_Your goal_
Transcribe every line from the one containing "At what coordinates" to the end of the listing, exactly as written, and leave out the pictures.

_Source information_
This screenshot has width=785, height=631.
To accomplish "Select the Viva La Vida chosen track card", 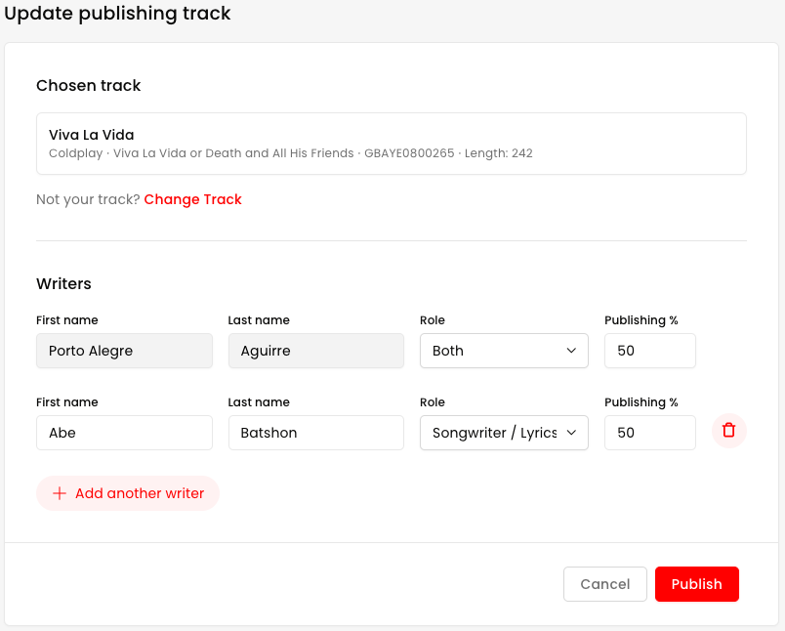I will [x=391, y=144].
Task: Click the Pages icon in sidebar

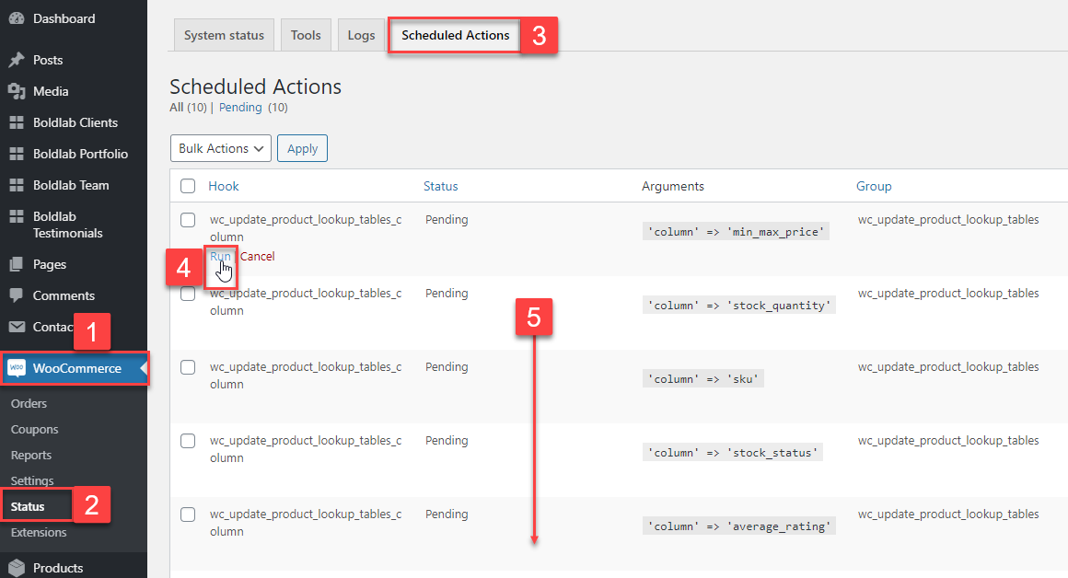Action: (x=16, y=264)
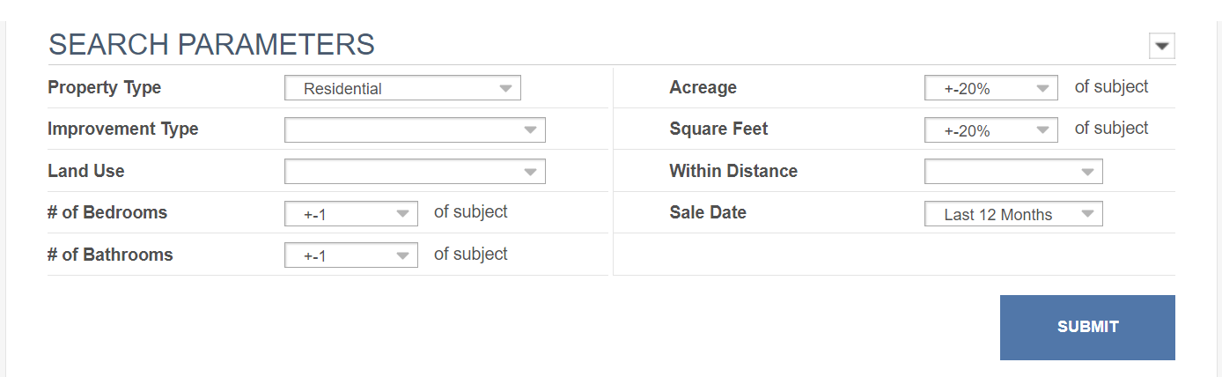The height and width of the screenshot is (377, 1222).
Task: Click the Property Type label
Action: tap(105, 87)
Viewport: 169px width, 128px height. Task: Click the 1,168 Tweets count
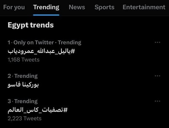click(x=24, y=60)
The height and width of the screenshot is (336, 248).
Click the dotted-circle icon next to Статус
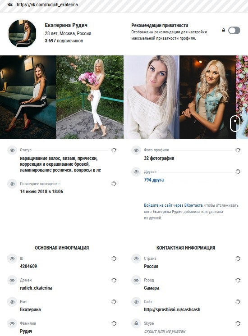tap(114, 150)
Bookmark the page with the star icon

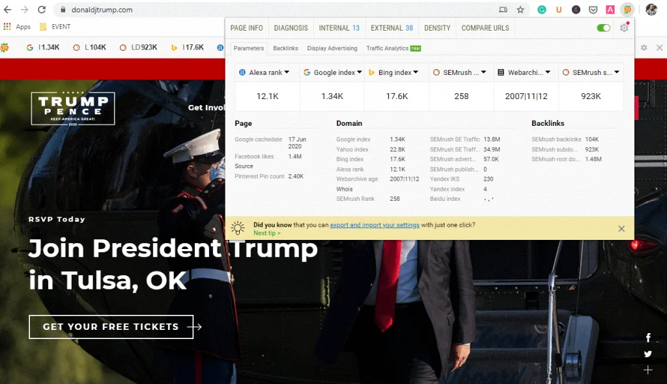(x=520, y=10)
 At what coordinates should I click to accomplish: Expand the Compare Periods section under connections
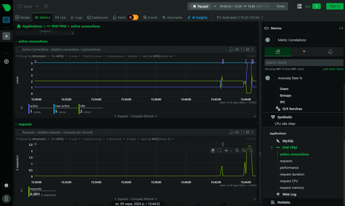tap(136, 116)
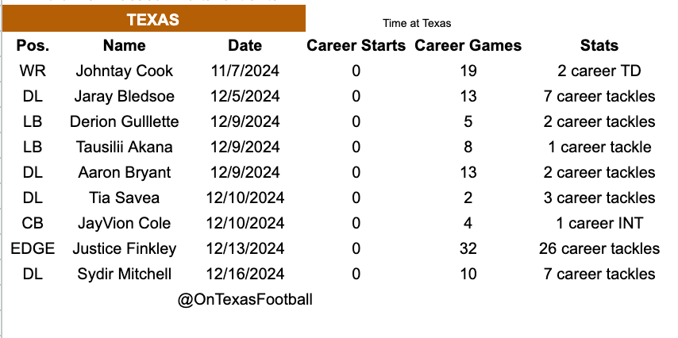This screenshot has width=678, height=338.
Task: Click the 12/13/2024 date cell
Action: 245,248
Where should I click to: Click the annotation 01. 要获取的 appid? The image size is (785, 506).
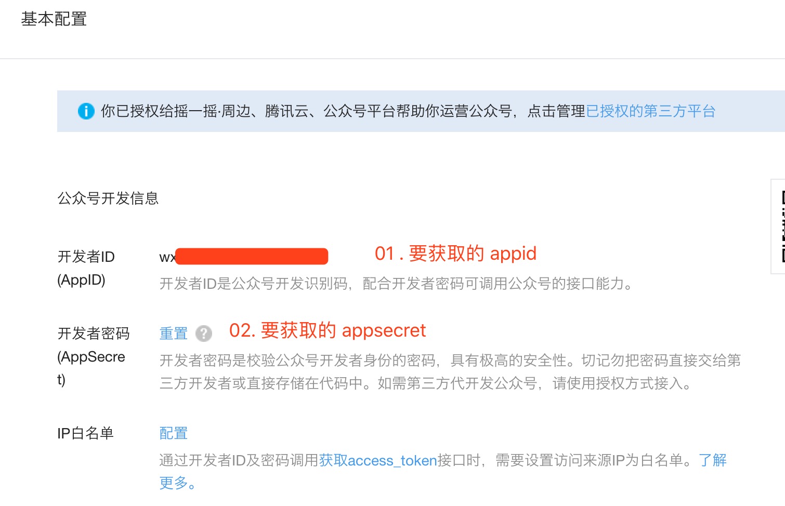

_Solution below_
 At what coordinates should I click to accomplish: Expand the Compare Periods section under connections
tap(136, 116)
This screenshot has width=678, height=338.
Task: Click the 12/13/2024 date cell
Action: 245,248
Where should I click to: Click the annotation 01. 要获取的 appid? The image size is (785, 506).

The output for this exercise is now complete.